Parlhot cherche à remettre l'art de l'interview au cœur de la critique rock. Parce que chroniquer des CD derrière son ordi, c'est cool, je le fais aussi, mais le faire en face du groupe en se permettant de parler d'autres choses, souvent c'est mieux, non ?
En 2002, Silverchair se mettait à dos une partie de son public en tombant sa chemise grunge sur Diorama. Malgré quelques résurgences heavy, les fans de la première heure étaient largués par les fantasmagories symphonico-pop soudainement sorties du cerveau de Daniel Johns. Cinq ans plus tard, leur nouvel album ne va pas les rabibocher avec leur ex jeune groupe préféré.
En passant de l’autre côté de son cerveau, Daniel Johns, le leader, a juste accepté d’évoluer et de laisser briller le soleil qui se présentait à lui. Et oui, le groupe n’a plus 16 ans de moyenne d’âge mais 27 et sortez avec une fille aussi Minnie que Nathalie Imbruglia et l’on verra si vous ne devenez pas Mickey. Il vous poussera un soleil au-dessus du crâne et vous aurez envie de chanter du rock Disneyland. L’amour adoucit les mœurs. Et puis sérieusement, l'adolescence passée, ça commençait à ne plus être crédible un groupe de garçons de plage Australiens qui voient la vie en noir. Sur Diorama leur blondinet de leader laissait donc tout naturellement jaillir les orchestrations qui lui passaient une à une au travers de la tête et, sous l’emprise d’un smile Brian Wilsonien, dépunaisait un à un ses posters d’Eddy Vedder. Le problème, c’est qu'il ne s’était pas résolu à tous les envoyer bouler (peut-être que ses petits camarades l’en avait empêcher ou qu’il n’était tout simplement pas prêt), l'amateur de grunge remuait encore. Diorama avait donc beau être bien foutu (Rhaaa, "World Upon Your Shoulder", c’te pur tube, c’est le genre de truc que je ne peux m’empêcher de chanter à tue tête en m’en croyant l’auteur), il déroutait en ménageant la chèvre et le chou.
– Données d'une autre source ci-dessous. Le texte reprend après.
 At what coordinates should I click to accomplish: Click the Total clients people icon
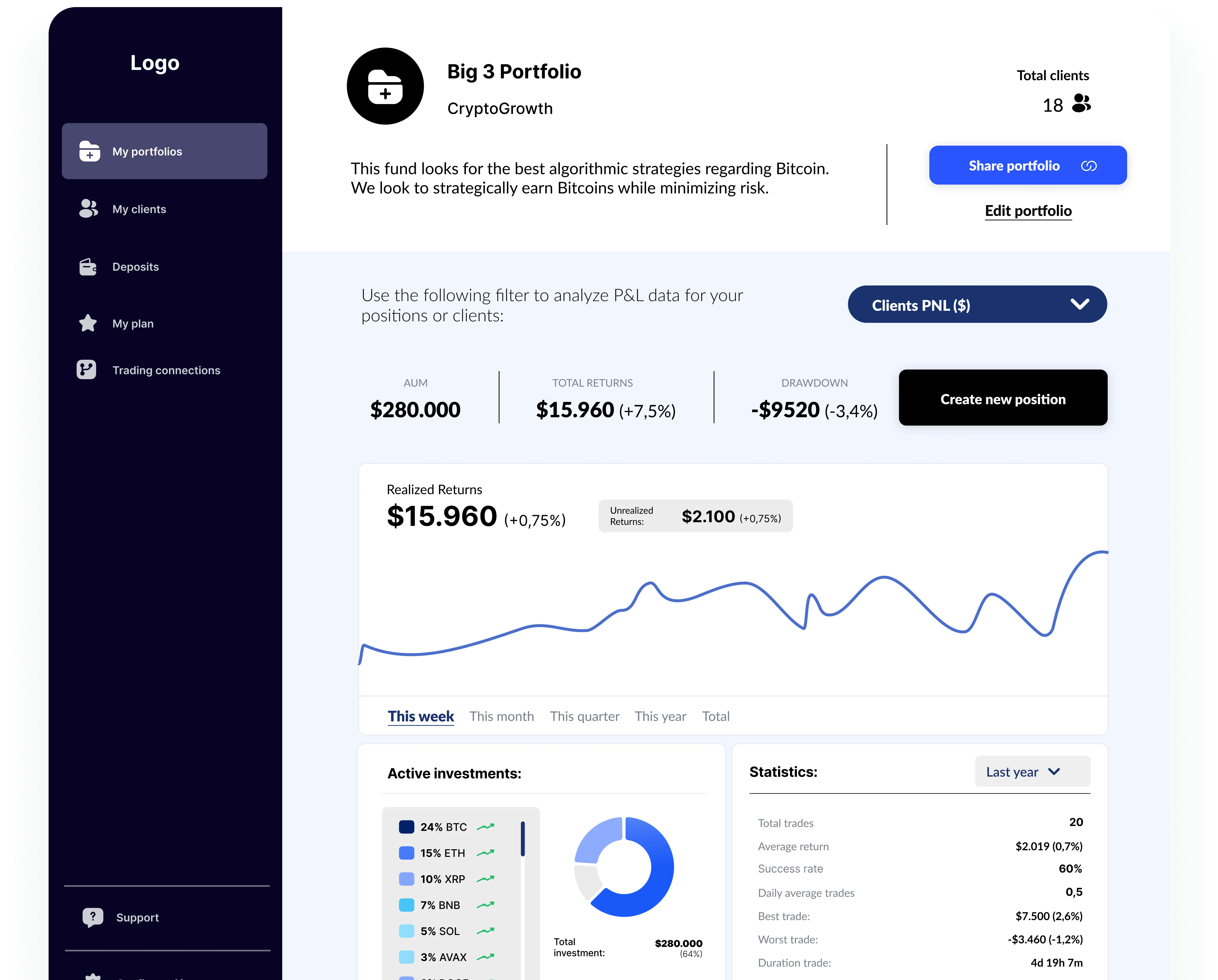click(1081, 104)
Le QI entre deux chaises, Silverchair hésitait entre envolées baroques qui sortent le lapin du chapeau et décharges heavy qui raclent le glaire dans le gorge. Résultat : des chansons bankables, un album bancal. Silverchair divisait critiques et fans. Pour certains c’est comme si le groupe venait de naître ; pour d’autres comme s’il était enterré, fini. En 2004, Daniel Johns a d'ailleurs sorti chez le label indé Eleven un side project récréatif dans une indifférence quasi totale : The Dissoctiatives. En binôme avec un ami DJ, Paul Mac, il y a fourbit un chapelet de pop song électro-cubistes. Faussement ludique et enjoué, ça ne mangeaient pas de pain, mais ça c'est révélé fort utile. Pour le prochain Silverchair, le groupe devait trouver la formule pour s’affranchir du passé et réunir ses mille et unes envies.